Monday, December 19, 2011

A Flaccid Freddy Gets Fingered In 'A Wet Dream On Elm Street'




We get some odd news and press releases in our email box every now and then. Recently we got word about the subject of this review, a triple X parody of everyone's favorite fedora wearing serial killer. On a lark I emailed the PR agent back and said if they want to send us a copy, we'll review it. A few days later lo and behold it turned up in our email box. Aside from knowing that I really, really like boobs I'm not well versed enough to review porn, I brought in good friend and resident sexologist KendrahwithanH for a guest post.  You should check out her Tumblr account http://kendrahwithanh.tumblr.com/ and check out her outstanding comic strips and artwork. 

If there’s one thing I like, it is good 80’s horror movies. If there is a second thing, it would be porn parodies. Apparently, director Lee Roy Myers felt similarly and thus, A Wet Dream On Elm Street was born – the tag line reads “If you don’t wake up wet, you won’t wake up at all.”

Sadly the movie had neither effect on me. In the original Nightmare on Elm Street, high school student Nancy Thompson is terrorized by Freddy Krueger, who kills her boyfriend, her friends and both her parents. True 80’s camp style leaves a lot of room for sexy scenes to be elaborated upon, since most of them feature semi-nude teenage girls. In porn, you can’t actually have a movie take place in high school but you still need the hot young girls. So to recreate the feel of the original Nightmare, you do the next best thing – host a 2-year high school reunion.  A male high school teacher, played by Chris Johnson, educates the only three attendees (all female of course) on the legend of this bizarro-Freddy. Instead of killing children like his 80’s inspiration, he sells drastically overpriced sex toys out of his car trunk. The townspeople, outraged over the high prices of trunk-dildos, decided to set him on fire. Don’t worry viewers, it’s only from the waist up, so you can delete that mental image. Instead of sharp knives to terrorize his victims with, his glove is fused together with 5 shiny black vibrators.

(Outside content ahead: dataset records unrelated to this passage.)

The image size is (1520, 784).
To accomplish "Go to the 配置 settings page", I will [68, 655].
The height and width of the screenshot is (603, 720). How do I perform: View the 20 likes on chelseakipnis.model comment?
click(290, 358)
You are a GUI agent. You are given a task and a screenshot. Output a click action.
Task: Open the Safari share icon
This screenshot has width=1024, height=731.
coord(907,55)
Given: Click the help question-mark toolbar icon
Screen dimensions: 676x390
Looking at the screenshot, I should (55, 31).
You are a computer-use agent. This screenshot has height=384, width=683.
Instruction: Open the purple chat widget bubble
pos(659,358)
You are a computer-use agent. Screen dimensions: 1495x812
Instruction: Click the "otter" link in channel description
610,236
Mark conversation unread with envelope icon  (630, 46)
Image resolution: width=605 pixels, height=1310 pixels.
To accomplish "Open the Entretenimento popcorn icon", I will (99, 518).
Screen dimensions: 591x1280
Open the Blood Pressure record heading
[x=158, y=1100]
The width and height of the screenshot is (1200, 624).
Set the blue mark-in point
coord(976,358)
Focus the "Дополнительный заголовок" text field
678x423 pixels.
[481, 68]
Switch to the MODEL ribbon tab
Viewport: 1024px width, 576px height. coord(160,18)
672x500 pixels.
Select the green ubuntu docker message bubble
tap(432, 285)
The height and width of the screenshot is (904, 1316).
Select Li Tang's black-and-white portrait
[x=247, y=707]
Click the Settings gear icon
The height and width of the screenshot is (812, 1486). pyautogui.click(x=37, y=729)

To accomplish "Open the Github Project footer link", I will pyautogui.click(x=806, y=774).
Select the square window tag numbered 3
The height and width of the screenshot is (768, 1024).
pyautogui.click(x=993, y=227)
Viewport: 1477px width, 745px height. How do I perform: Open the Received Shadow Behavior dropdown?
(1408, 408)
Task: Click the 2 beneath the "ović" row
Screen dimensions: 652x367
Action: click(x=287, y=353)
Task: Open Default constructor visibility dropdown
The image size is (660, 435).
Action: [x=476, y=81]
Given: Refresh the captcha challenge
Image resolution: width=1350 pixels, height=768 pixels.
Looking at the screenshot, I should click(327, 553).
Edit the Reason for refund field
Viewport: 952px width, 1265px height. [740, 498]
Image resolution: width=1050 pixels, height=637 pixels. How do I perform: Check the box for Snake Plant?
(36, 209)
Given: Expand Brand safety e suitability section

And now Freddy is back to exact revenge on the town by sexing their women into permanent comas filled with orgasms and sexual ecstasy. Tell me again… where is the bad part of that?

The movie opens with a 30 minute sex scene featuring the girl from the cover of the movie, who was actually pretty cute. You get the idea that she and her male partner are supposed to be a teenage couple. The entire scene goes on with no background music whatsoever, which would normally not be an issue for me except that the sound guy decided the gagging noises needed a little extra “boost.” The overlapping tracks of slurping and gagging would be distracting to even the horniest of viewers, and it was a disappointing trend for every following scene in the movie.

After all is said and done the girl wakes up from her post-coital nap to the nudging of Freddy’s vibe-fingers. My favorite part of this entire movie? Her first exclamation upon discovering him instead of her boyfriend. “Oh! Edward James Olmos?! I love ALL your movies!” I had to give this film at least the credit of making me laugh uncontrollably for a good 5 minutes. Freddy immediately ruins this by turning directly to the camera and complaining that he never gets mistaken for a burned Brad Pitt.


The whole film has a very gonzo-like atmosphere to it, despite the attempt at a plotline. The scenes are all overly bright, as if they are filmed in an office with overhead fluorescents.  The staged High School Reunion is so sloppily put together that the signs might as well have been drawn in crayon with backwards letters. This all seems to be the point though, as the actors poke fun at the obviously ridiculous scenarios and don’t seem to take their roles too seriously.  There are even several scenes where the actors mess up their own names, acknowledge it, and laugh it off. This makes it hard to hate it too much.

The most memorable sex scene occurs between the male teacher (Johnson) and one of his female students. What stands out most about this scene is that Johnson is a one-man bukkake party. As a person who considers herself something of a porn connoisseur I feel like nothing really fazes me anymore, but this scene had me completely nauseous. What pours out of this man is simply not natural, but is certainly a special skill for those who are so inclined to watch. Keep a bucket handy, you know, for… whatever.

Attempting to ignore the parody part and trying to focus on the sexy scenes proved to be impossible. None of the actresses are particularly attractive enough to be especially turned on and the only thing horrifying about this film is their acting. If you are looking for something sexy, this movie is severely lacking. If you are looking for funny porn, there are a few key moments in here that I’m glad to have seen, but other parodies have certainly done better. I’d recommend just watching the original Nightmare on Elm Street and imagining Heather Langenkamp naked.